Austin Fire Department’s burning desire for education takes them to California
Firefighters in Austin are adept and experienced when it comes to fighting brush fires. However, when it comes to large-scale wildland/urban-interface fires, our city’s firefighters don’t have as much experience.
So, in hopes of gaining some real-life education in anticipation of a “mega-fire” that is feared to happen in West Austin, the Austin Fire Department volunteered some of its firefighters to help extinguish this summer’s Carr Fire in California.
“This is the first time the Austin Fire Department was deployed outside the state,” said Assistant Fire Chief Richard Davis at the Nov. 5 meeting of the Public Safety Commission. When the state of California called for assistance, five Austin firefighters responded and traveled to help tackle the 229,651-acre fire – approximately seven times bigger than the 2011 Bastrop wildfire – that was raging in Northern California.
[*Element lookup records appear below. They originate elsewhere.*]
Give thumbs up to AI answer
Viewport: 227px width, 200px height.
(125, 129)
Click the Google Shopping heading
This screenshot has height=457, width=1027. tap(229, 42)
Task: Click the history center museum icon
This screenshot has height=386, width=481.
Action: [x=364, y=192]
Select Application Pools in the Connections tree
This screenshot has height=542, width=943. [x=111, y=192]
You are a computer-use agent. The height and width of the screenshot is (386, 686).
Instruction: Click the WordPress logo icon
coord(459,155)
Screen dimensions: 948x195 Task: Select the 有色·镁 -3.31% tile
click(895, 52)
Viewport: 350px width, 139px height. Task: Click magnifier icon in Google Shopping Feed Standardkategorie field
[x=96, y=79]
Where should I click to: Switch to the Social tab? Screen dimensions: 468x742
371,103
“It was mind-numbingly exhausting,” Battalion Chief Randy Denzer told the commissioners. “We called it the grind.”
Still, Lieutenant Steve Gibbon insisted that the experience was invaluable. “Just for us to be exposed to this type 1 incident management team was amazing … you can’t read it in a textbook.” He explained that experiencing such a high-intensity fire helped the Austin team learn how to do structure triage and how to operate in entire neighborhoods that are burning. Likewise, Gibbon explained that he and his four colleagues saw firsthand how to implement effective evacuation planning, including all of the preparation that is required before the first column of smoke has even been sighted. “These are all training things we would not get in Central Texas,” he said.
The training is also free. According to Denzer, the city of Austin doesn’t pay a dime to send trained staff to other locations to offer assistance in fighting fires. The federal government reimburses all of their expenditures. Denzer encouraged the commissioners to inform city officials about the benefits of fighting fires in other locations should future opportunities arise.
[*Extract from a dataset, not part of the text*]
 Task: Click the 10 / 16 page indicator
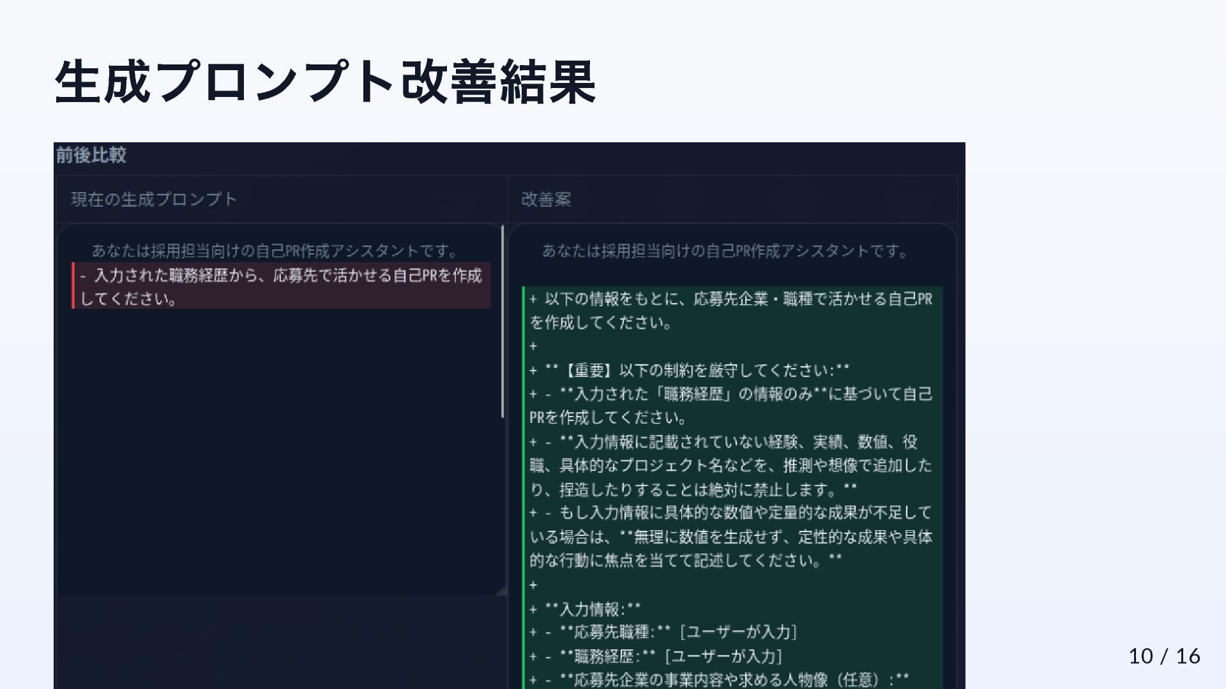(x=1164, y=656)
Curious to know the precise value of this experience to the city, Commissioner Kim Rossmo wanted to know what lessons could be applied to Austin. “What should we be doing that we’re not?” he asked.
Chief Denzer noted that if money was no constraint he would have a laundry list of recommendations. However, being realistic, he suggested that the city and the fire department engage in more community work to prepare Austinites for the threat of fire in West Austin.
Commissioner Ed Scruggs noted that it is not merely Austin that should be prepared. Surrounding municipalities need to be on the same page and have similar triage plans so that resources can move quickly to combat the blazes before they spread like wildfire.
There is only one issue with collaboration. “We’re working with more private landowners in the state of Texas,” noted Chief Denzer. That, he explained, makes it harder to have interlocked coordination like the state of California employs.
Still, the commissioners and the fire department agree that it is paramount that they prepare the citizens of Austin for the “big bad fire” that is going to happen in West Austin. As it stands, “If it (a mega-fire) came through West Austin right now everyone would be feeling the effects of it,” explained Denzer.
To help plan for the future, the fire department will return to the Public Safety Commission in January to continue discussing wildfire prevention and preparedness in Greater Austin.